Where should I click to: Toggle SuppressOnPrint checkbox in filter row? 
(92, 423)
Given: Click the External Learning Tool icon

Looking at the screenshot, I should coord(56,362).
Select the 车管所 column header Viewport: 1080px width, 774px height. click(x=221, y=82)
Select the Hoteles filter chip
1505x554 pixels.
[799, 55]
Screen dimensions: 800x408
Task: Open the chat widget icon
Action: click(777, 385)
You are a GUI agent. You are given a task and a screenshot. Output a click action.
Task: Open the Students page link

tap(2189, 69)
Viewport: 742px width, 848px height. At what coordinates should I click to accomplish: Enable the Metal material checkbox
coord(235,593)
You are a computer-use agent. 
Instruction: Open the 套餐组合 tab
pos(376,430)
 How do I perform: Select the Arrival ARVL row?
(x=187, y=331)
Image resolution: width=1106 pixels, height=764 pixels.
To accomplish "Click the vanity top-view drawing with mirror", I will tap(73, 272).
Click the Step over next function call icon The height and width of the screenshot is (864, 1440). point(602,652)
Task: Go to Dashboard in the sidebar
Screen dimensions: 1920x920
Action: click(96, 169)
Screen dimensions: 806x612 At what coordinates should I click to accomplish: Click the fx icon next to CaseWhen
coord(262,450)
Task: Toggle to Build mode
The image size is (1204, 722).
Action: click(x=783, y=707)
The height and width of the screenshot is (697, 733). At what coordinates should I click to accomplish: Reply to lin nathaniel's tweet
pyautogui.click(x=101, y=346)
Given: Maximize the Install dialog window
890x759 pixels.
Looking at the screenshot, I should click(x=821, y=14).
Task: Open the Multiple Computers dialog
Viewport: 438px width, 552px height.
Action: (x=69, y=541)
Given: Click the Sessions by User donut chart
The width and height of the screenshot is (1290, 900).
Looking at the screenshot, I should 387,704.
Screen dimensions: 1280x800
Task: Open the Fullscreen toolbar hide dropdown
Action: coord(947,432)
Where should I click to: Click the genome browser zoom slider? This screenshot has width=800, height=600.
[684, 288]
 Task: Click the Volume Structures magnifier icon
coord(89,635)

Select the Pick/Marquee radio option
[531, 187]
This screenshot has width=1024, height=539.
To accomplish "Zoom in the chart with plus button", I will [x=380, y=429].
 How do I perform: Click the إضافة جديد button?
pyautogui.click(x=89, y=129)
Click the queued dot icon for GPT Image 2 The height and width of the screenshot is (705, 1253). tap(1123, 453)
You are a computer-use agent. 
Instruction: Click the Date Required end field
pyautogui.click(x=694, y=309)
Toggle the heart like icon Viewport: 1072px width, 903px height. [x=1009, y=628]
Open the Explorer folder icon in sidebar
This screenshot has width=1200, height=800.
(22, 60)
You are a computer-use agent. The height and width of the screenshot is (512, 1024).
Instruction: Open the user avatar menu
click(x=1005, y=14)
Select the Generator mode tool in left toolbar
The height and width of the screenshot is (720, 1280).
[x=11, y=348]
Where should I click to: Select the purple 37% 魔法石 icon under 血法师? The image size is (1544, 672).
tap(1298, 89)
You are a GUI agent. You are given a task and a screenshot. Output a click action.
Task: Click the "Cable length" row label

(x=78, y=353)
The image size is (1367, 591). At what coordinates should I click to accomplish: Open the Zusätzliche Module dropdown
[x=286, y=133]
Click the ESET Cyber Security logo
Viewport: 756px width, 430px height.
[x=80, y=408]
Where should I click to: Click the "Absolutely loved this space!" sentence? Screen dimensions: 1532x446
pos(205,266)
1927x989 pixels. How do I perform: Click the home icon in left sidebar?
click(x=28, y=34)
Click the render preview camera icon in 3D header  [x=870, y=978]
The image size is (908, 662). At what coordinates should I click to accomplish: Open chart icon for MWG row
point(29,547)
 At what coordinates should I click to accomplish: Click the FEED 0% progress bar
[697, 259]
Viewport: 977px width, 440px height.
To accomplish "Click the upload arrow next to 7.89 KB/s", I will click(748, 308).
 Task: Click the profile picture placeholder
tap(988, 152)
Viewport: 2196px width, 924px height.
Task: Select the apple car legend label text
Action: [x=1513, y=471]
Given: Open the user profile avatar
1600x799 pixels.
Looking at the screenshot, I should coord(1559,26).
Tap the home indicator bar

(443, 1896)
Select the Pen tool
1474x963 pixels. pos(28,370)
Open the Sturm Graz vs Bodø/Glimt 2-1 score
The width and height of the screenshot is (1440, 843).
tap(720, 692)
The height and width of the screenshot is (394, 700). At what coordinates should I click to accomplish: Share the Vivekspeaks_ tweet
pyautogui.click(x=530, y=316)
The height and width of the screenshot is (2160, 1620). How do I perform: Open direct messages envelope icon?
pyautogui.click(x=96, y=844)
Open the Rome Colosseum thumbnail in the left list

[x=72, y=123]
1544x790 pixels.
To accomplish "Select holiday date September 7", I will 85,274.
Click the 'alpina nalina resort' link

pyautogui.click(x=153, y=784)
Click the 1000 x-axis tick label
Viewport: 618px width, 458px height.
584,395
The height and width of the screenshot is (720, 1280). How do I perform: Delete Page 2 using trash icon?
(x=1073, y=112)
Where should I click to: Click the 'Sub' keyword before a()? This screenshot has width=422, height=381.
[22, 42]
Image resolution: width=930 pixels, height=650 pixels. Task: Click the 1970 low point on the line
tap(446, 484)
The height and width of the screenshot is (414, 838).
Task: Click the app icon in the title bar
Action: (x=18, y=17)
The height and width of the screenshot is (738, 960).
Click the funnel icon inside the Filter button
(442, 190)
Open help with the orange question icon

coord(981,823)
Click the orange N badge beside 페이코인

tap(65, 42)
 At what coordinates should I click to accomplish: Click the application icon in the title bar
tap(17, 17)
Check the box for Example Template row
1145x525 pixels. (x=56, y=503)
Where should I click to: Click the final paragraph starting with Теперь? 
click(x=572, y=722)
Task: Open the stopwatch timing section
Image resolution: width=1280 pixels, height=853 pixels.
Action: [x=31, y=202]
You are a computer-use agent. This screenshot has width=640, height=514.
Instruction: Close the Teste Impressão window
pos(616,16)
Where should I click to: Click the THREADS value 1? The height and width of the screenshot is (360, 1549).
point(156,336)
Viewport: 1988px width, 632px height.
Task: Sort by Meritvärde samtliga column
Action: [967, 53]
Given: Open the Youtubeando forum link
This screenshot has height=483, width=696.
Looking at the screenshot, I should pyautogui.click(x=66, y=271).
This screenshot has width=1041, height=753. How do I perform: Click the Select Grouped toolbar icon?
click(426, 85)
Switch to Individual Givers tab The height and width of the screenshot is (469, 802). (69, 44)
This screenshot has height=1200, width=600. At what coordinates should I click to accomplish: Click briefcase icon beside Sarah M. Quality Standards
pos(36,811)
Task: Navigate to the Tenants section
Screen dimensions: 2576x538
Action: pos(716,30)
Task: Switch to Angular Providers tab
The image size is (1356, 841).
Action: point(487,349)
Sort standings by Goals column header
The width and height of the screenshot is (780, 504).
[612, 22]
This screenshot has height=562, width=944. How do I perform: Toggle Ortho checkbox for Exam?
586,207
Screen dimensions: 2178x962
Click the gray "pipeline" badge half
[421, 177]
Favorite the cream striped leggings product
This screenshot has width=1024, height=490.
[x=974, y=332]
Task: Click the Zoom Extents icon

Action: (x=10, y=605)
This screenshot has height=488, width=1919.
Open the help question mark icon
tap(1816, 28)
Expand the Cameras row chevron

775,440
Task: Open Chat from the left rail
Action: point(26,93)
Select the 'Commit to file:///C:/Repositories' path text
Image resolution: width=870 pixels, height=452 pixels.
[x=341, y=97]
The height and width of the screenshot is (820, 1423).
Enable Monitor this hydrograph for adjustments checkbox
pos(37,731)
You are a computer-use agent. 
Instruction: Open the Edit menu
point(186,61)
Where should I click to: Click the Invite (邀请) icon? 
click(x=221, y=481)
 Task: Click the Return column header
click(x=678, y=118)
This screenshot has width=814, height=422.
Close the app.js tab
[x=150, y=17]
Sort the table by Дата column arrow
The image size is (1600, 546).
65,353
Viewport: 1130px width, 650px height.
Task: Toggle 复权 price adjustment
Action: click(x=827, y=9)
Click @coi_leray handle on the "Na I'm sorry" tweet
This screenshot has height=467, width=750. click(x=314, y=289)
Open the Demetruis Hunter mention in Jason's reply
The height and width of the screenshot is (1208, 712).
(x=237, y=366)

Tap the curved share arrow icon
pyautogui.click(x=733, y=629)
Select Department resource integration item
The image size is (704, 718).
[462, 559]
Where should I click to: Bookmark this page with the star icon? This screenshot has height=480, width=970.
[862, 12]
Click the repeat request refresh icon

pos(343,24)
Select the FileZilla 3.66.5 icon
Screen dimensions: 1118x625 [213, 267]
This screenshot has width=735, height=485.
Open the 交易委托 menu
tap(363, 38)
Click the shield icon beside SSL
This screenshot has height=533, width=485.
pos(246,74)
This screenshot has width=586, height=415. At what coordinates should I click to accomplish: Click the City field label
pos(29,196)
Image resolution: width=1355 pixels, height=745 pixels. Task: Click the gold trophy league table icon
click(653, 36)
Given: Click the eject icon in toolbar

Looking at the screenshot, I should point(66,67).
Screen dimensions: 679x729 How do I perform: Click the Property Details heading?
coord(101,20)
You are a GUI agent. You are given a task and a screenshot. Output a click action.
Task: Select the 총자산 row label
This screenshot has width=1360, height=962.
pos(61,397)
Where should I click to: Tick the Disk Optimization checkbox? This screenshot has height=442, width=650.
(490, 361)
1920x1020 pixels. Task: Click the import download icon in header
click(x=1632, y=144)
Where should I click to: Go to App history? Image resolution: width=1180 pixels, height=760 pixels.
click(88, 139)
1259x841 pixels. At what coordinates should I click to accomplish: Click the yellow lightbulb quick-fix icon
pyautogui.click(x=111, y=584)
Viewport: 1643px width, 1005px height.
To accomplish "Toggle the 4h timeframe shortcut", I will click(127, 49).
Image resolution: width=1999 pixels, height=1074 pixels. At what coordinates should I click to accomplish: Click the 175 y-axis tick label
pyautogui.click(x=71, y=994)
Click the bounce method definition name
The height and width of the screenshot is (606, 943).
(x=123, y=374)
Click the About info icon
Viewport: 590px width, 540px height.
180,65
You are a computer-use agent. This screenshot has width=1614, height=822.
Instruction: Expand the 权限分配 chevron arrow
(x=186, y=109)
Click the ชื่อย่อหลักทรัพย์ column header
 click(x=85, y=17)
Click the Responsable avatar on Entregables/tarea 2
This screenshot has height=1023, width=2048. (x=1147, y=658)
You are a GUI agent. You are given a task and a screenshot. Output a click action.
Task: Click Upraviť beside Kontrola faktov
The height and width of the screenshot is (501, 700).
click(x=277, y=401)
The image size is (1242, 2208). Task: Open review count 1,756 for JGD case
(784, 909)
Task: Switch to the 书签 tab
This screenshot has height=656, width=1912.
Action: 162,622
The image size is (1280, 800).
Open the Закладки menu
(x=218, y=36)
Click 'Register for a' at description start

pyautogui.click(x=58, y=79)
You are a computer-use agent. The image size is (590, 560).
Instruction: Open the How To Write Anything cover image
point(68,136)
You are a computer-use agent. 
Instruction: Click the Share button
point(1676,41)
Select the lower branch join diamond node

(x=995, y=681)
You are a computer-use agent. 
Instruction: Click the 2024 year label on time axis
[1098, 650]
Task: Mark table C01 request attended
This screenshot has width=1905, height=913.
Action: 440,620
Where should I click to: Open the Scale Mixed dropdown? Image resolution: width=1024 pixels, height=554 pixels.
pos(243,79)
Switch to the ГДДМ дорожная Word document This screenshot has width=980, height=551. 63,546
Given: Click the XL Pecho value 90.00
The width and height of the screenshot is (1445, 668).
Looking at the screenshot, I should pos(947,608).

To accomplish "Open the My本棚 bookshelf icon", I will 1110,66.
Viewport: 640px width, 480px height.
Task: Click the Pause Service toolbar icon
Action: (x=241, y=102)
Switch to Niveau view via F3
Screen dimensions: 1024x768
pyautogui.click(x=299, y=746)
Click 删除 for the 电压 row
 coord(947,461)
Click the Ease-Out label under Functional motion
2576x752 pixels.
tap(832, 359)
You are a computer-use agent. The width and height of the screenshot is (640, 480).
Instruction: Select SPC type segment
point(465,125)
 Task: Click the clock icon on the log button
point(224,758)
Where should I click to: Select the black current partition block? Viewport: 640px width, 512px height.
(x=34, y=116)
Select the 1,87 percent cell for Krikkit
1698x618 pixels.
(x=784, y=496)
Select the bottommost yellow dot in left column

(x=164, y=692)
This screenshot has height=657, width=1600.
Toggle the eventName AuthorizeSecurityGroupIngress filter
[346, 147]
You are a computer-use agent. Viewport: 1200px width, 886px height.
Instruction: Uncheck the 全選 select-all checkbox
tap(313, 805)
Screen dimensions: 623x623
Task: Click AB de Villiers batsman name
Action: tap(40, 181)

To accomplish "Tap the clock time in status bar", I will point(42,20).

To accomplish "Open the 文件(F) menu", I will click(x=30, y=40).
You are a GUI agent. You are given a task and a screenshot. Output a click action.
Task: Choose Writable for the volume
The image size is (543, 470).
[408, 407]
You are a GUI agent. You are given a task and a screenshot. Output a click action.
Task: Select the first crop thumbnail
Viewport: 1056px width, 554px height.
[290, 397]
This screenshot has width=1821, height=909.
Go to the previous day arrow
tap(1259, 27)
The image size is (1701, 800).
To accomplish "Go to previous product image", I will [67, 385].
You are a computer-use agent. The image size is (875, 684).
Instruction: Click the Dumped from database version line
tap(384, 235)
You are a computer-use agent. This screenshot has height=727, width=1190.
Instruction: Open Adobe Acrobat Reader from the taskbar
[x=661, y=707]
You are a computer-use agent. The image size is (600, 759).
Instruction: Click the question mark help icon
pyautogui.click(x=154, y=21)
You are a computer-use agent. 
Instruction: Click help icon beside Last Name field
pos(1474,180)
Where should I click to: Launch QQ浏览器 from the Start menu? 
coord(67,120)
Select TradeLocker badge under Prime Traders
• • • • • • •
Problem statement: What you return should be the lines from the start of the data through the line with "Given: Maximize the Install dialog window", quoted exactly and nothing more.

Result below:
Where should I click to: Toggle SuppressOnPrint checkbox in filter row? 
(92, 423)
Given: Click the External Learning Tool icon

Looking at the screenshot, I should coord(56,362).
Select the 车管所 column header Viewport: 1080px width, 774px height. click(x=221, y=82)
Select the Hoteles filter chip
1505x554 pixels.
[799, 55]
Screen dimensions: 800x408
Task: Open the chat widget icon
Action: click(777, 385)
You are a GUI agent. You are given a task and a screenshot. Output a click action.
Task: Open the Students page link

tap(2189, 69)
Viewport: 742px width, 848px height. At what coordinates should I click to accomplish: Enable the Metal material checkbox
coord(235,593)
You are a computer-use agent. 
Instruction: Open the 套餐组合 tab
pos(376,430)
 How do I perform: Select the Arrival ARVL row?
(x=187, y=331)
Image resolution: width=1106 pixels, height=764 pixels.
To accomplish "Click the vanity top-view drawing with mirror", I will tap(73, 272).
Click the Step over next function call icon The height and width of the screenshot is (864, 1440). point(602,652)
Task: Go to Dashboard in the sidebar
Screen dimensions: 1920x920
Action: click(96, 169)
Screen dimensions: 806x612 At what coordinates should I click to accomplish: Click the fx icon next to CaseWhen
coord(262,450)
Task: Toggle to Build mode
The image size is (1204, 722).
Action: click(x=783, y=707)
The height and width of the screenshot is (697, 733). At what coordinates should I click to accomplish: Reply to lin nathaniel's tweet
pyautogui.click(x=101, y=346)
Given: Maximize the Install dialog window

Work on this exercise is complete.